Proposed light-rail linking Lathrop, BART takes step forward
Maral Benham-Garcia, a Tracy resident, becomes emotional as she discusses the travails of her daily commute to San Francisco, which begins amid a sea of red lights heading westbound over the Altamont Pass.
“Everyone I know is making this drive,” Benham-Garcia says. “When I talk to people, they tell me I’m crazy, like, it’s just nuts.”
Benham-Garcia tells her story on a video produced by the Tri-Valley-San Joaquin Valley Regional Rail Authority’s Valley Link project.
For Benham-Garcia and many of the other 79,999 people who make the daily commute over the Altamont to jobs in the Bay Area, Valley Link could be a life-changer.

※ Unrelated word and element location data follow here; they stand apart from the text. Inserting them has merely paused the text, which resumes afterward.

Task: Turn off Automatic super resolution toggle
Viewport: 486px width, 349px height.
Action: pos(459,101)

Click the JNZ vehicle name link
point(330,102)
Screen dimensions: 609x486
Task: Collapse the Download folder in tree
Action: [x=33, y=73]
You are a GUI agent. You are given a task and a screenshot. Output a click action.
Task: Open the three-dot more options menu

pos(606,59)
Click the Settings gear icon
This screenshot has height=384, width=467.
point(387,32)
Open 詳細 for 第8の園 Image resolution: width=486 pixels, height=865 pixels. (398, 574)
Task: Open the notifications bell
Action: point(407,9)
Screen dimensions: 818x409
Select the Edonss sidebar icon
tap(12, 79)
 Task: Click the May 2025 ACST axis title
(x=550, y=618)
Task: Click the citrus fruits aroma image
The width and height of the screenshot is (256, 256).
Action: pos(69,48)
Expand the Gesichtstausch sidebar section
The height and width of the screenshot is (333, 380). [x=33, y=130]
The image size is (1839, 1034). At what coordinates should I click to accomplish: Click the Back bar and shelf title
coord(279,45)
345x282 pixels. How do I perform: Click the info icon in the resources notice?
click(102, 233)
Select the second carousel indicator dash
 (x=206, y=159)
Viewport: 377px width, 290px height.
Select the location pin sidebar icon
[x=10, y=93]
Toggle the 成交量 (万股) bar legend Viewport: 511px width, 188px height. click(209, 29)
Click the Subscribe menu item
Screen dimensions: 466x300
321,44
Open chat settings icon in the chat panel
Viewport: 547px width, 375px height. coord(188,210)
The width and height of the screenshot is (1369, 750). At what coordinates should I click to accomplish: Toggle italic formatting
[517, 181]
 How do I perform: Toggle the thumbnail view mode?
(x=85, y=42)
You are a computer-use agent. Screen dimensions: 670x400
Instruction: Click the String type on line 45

It’s a proposed light-rail system that by 2024 would connect commuters from Lathrop, Tracy and Mountain House with the Dublin/Pleasanton BART station.
A few years after the initial segment opens, the aim is for the Valley Link rail line to add a stop at Stockton’s Altamont Corridor Express station.
“This is a unique mega-region rail project,” Tracy Councilwoman Veronica Vargas, who serves on the Valley Link board, said Monday. “Policymakers are working together to address our mutual and urgent needs. This is a vital rail link. It will help the environment, it will help people, and it will help economic vitality.”
In late 2017, then-Gov. Jerry Brown signed Assembly Bill 758, co-authored by Assemblywomen Susan Eggman, DStockton, and Catharine Baker, a Republican whose district included Livermore, Pleasanton and Dublin. Baker is no longer in office.
AB 758 established the TriValley-San Joaquin Valley Regional Rail Authority and requires the authority to provide a project feasibility report to the public by July 1, 2019. The 840-page feasibility report is available online. A public meeting to release the report is scheduled at 2 p.m. Wednesday at Tracy City Hall, 333 Civic Center Plaza.
The projected cost for the 41mile stretch from Lathrop to BART is $1.8 billion. The money would come from numerous existing funding sources, according to Valley Link, including diesel taxes, state and federal grants and high-speed rail dollars.
There’s no denying it’s an expensive proposition. But, according to Vargas, a previous plan to extend BART five miles east was projected to cost $1.6 billion.